Karma Henry is a visual artist based in California. A member of the Fort Independence Community of Paiute Indians, her striking contemporary paintings include more traditional arts and images as well as modern aspects. Paiute lore and family stories are the basis of her work. During her residency, she created new paintings that combined Ajo landscapes and abstract stencil overlays inspired by the architecture she discovered here. Karma was in Ajo January 5-19, 2019.
She said of her residency, “The environment played an integral part in how I took my process apart and re-tooled it for Ajo…My experience was a great reminder that it can just take a literal different point of view sometimes to move forward in the work.”
Te Atiwei Ririnui
Te Atiwei Ririnui is a traditional Maori weaver from Auckland, New Zealand.
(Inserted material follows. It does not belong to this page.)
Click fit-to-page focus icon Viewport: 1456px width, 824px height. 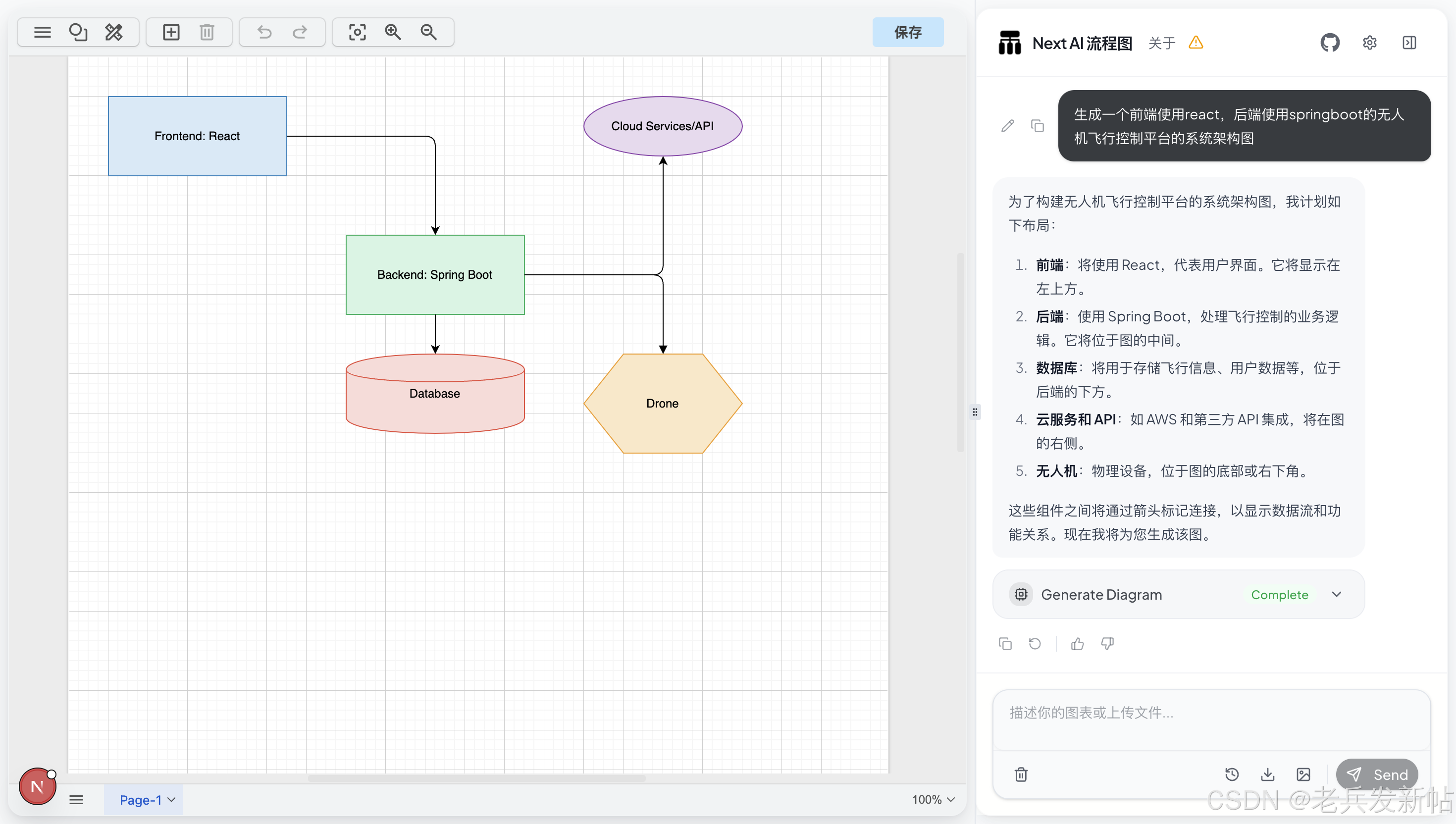click(357, 32)
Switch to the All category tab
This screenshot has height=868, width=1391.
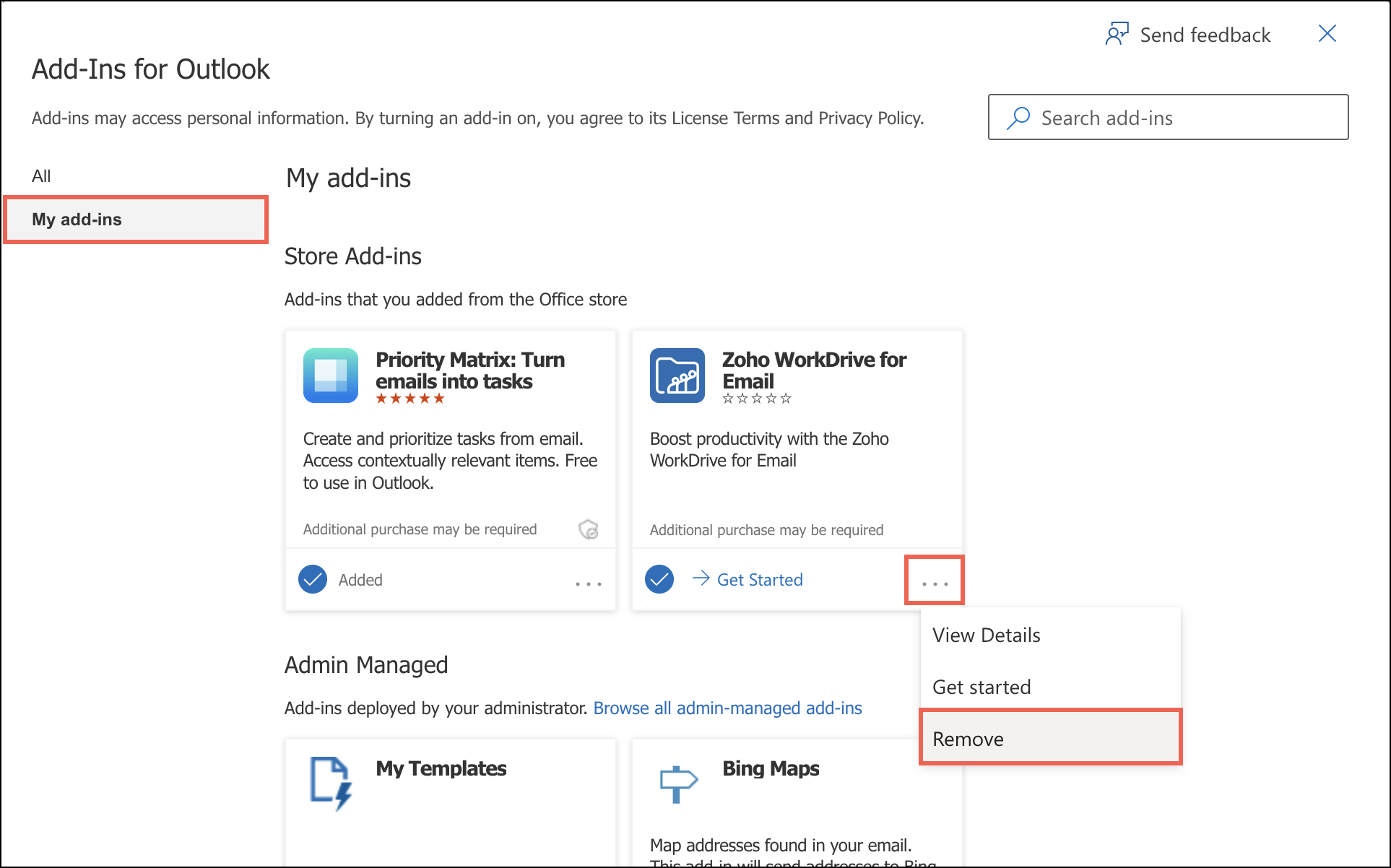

His passion for weaving stems from a desire to keep the tradition alive so that the craft is not lost. During his residency he created a new Kete Whakairo (pattern basket) using materials native to New Zealand, with a complex Maori “Stairway to Heaven” weaving pattern. He also spent time with indigenous artists from Arizona and New Mexico to better understand why and how their art culture is important to them. Te Atiwei was in Ajo January 5-19, 2019.
Upon returning to New Zealand, he wrote of his residency experience, “The exhibit at the Arts Under the Arches was amazing to see… I was able to share stories of my works and how my time in Ajo had helped to shape my understanding of raranga from a Māori perspective by learning about the weaving techniques of the indigenous of Tohono O'odham.”
Gregory Spaid is an Ohio-based photographer and art professor at Kenyon College. While in residence, he worked on incorporating Sonoran Desert flora into a series of "environmental portraits" that explore the nature of trees and the influence they have on our lives and on the health of our planet. Greg was in Ajo October 2-16, 2018.
Greg says of his residency experience: “The Sonoran Arts Residency is truly unique, unlike any others I have experienced or heard about…I feel like I left a piece of me in Ajo and am missing the committed people I met in that spirited little town.”
Dr. Emma Lindsay came to Ajo all the way from Brisbane, Australia. Primarily a painter, she focuses on endangered and extinct species. While in residence, Emma created work about personal encounters with cactus, plants and animal species that survive in arid desert landscapes. Emma was in Ajo October 2-16, 2018.
Emma wrote of her residency experience: “The work I made was not what I'd planned. However - the work produced was very new and experimental, deeply imbued with encounters experienced directly in Ajo with local people, materials and and the environment.”
Sean Paul Gallegos
Sean Paul Gallegos is a visual artist living in Albuquerque, NM who uses discarded consumer goods - in particular, Nike sneakers - to create small, handwoven sculptures and jewelry based on sacred and ancestral objects. Sean Paul worked on a Sonoran Desert-inspired 3-dimensional work during his residency. He was in Ajo September 16-30, 2018.
Sean Paul wrote of his residency experience: “The perks, guest accommodations and studio are amazing but the real silver lining in this opportunity is the willingness of the community to interact and express their generosity…”
Linley Logan is a multimedia Seneca artist based in Washington State. While in residence he worked on a large-scale sculpture of a serpent made from recycled plastic jugs, drawing from his native oral tradition and that of other indigenous people, including the Tohono O'odham. Linley was in Ajo September 16-30, 2018.
Linley said of his residency experience: “Being able to work in my studio for on average 14 hours a day with the longest day being 17 ½ hours on my proposed project was dope for me as an artist.”